Les livres sont le résultat des coréflexions entre l'auteur et son œuvre: Gide le comprenait et, avec ses Mémoires, c'est l'heure du compte-rendu, celle de la genèse de ses pensées, de ses dilemmes, de son déchirement vers les extrêmes.
Si le grain ne meurt est une chronique de souvenirs désordonnée. Et c'est le désordre qui est important pour comprendre un homme qui pouvait aussi bien être ascète que libertin (quoi que dans un sens léger). Le ton de la chronique est fondateur de ce livre, c'est ainsi que nous découvrons des passages brefs, longs, flous, clairs, incompréhensibles dans ce qui paraît être une boule de laine inextricable mais munie d'un sens, d'une direction.

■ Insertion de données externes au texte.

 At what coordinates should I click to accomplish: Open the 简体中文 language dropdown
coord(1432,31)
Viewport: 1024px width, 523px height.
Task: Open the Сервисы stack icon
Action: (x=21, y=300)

Tout ce comprend sous la dichotomie de la lumière et de l'obscurité - aussi bien dans l'écriture que dans la vie de Gide, tiraillé entre une éducation protestante et une errance dans la débauche. Ainsi sommeil de l'enfance ("Je dormais encore ; j'étais pareil à ce qui n'est pas encore né"), illumination ("Ce fut, je crois bien, un des premiers éclairs de conscience") et contradiction ("Je suis un être de dialogue ; tout en moi se combat et se contredit") sont les enchaînements de ses Mémoires.
Le problème de l'écriture de vie est au centre des questionnements de Gide, quant au style qu'il doit user ; une solution est adoptée : celle de la luminosité froide sur les obscurs souvenirs (presque "traumatiques") de sa vie. Énigmes, clefs, arcanes et raisons ressortent d'elles-mêmes de ce bourbier qu'est l'enquête de soi.
Les passages peuvent apparaître alors pénibles à lecture, tout n'est que brouillard, ou intéressants, comme certains paragraphes sur Madeleine (dont Gide saurait tout de même camoufler certains aspects, il est sincère sans l'être, retournant tout à lui-même), sur Pierre Louÿs ou Oscar Wilde sont parmi les meilleurs et, malheureusement, peu nombreux ; et l'on croule sous l'anecdote.
Cela rend le livre riche et pauvre à la fois ; à force de vouloir asséner la critique austère du tout dire avec exactitude, on en perd la flamme même. Ainsi Gide arrive à éplucher sa vie d'une telle manière qu'elle ne nous en apparait qu'en un tas d'épluchure dans lequel on pioche la philosophie souhaitée ; le coeur n'est pas inexistant, il est juste dans l'ombre.